#### Dataset records

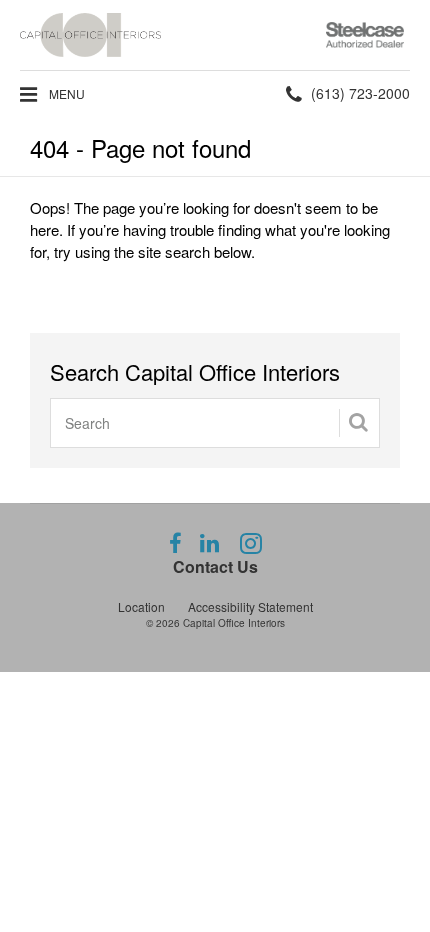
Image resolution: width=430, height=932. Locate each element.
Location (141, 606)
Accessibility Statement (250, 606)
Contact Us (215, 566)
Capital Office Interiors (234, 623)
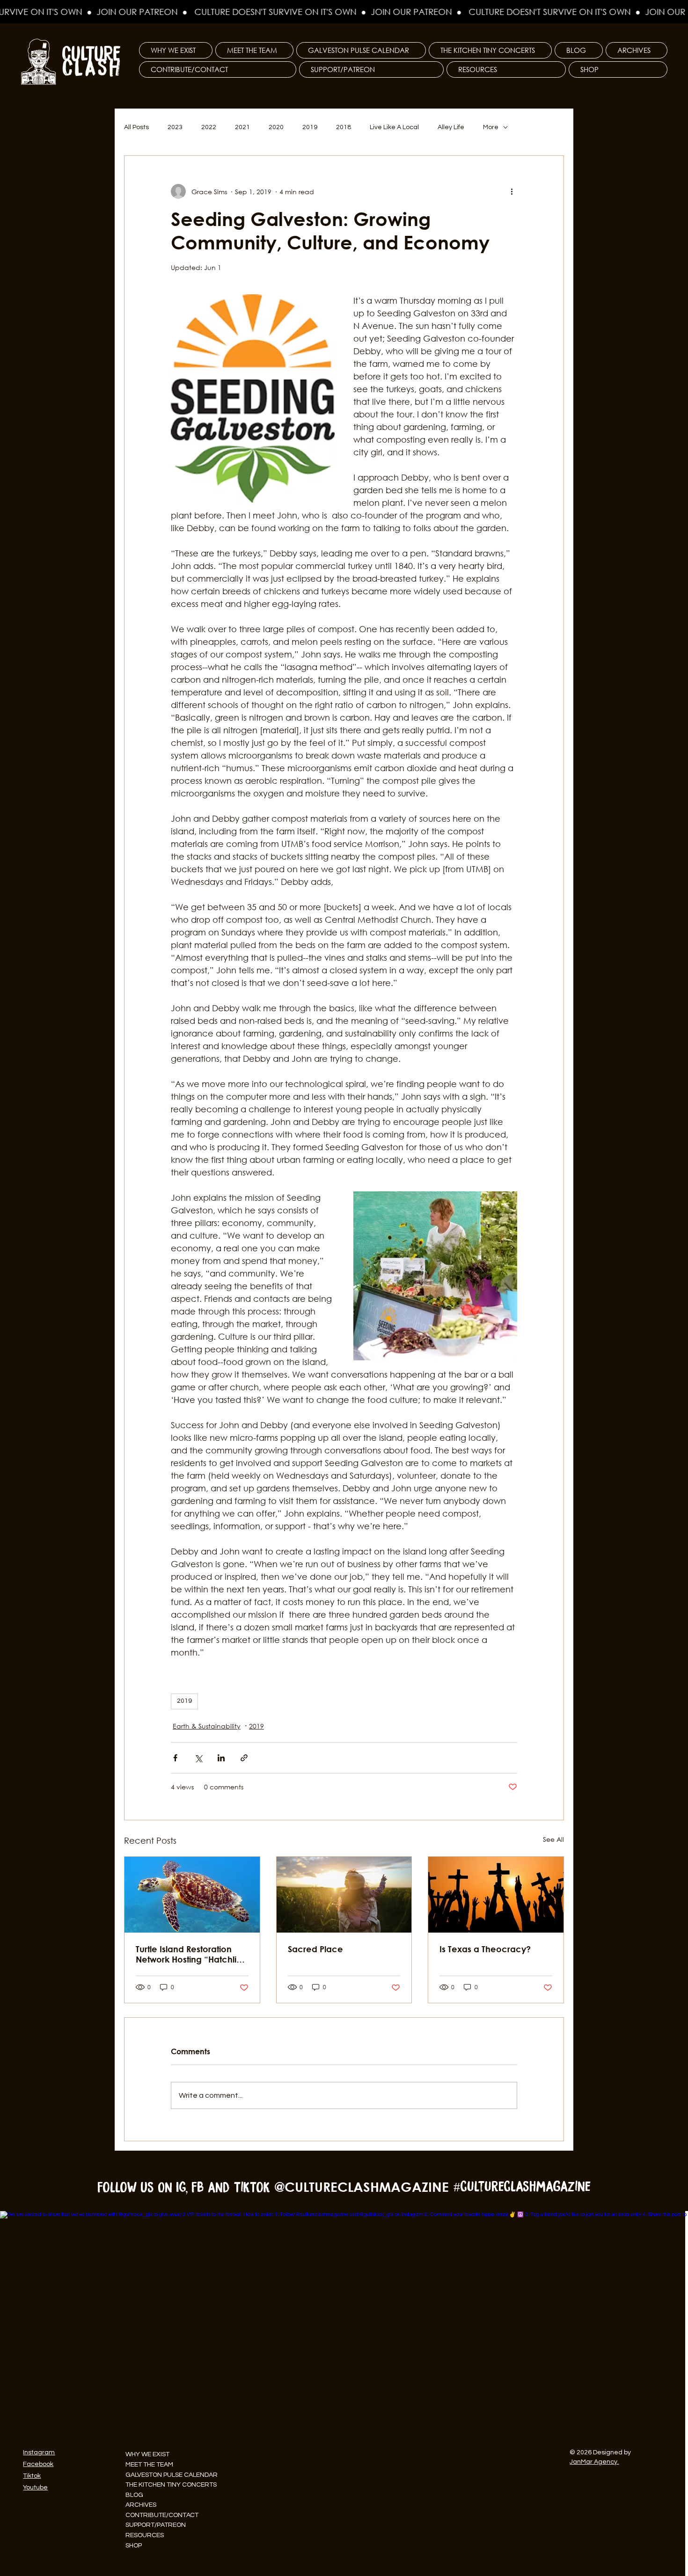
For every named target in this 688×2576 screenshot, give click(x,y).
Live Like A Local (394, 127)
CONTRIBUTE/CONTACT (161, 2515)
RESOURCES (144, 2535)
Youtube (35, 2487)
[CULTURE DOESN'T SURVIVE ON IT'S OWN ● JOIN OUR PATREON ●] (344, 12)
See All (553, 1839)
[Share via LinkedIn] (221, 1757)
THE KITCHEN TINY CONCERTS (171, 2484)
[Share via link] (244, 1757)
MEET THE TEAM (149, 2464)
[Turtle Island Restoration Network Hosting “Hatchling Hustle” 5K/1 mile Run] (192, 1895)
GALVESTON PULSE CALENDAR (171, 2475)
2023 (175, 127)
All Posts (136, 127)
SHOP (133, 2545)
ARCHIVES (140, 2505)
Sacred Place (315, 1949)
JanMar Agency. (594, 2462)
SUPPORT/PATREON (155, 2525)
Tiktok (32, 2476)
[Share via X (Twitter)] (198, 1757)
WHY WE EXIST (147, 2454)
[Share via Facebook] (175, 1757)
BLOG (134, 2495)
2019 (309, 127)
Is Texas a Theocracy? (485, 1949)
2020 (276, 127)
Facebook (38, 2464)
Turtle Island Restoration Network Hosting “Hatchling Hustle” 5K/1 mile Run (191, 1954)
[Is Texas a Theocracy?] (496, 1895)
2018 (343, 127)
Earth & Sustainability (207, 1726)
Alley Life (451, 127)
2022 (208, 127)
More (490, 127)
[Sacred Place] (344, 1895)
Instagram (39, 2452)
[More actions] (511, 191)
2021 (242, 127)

########

*About this exercise:* Above are the entries. Output exactly the lines beginning with the line that has "Live Like A Local (394, 127)" and ending with the line that has "THE KITCHEN TINY CONCERTS (171, 2484)".

*Answer box:*
Live Like A Local (394, 127)
CONTRIBUTE/CONTACT (161, 2515)
RESOURCES (144, 2535)
Youtube (35, 2487)
[CULTURE DOESN'T SURVIVE ON IT'S OWN ● JOIN OUR PATREON ●] (344, 12)
See All (553, 1839)
[Share via LinkedIn] (221, 1757)
THE KITCHEN TINY CONCERTS (171, 2484)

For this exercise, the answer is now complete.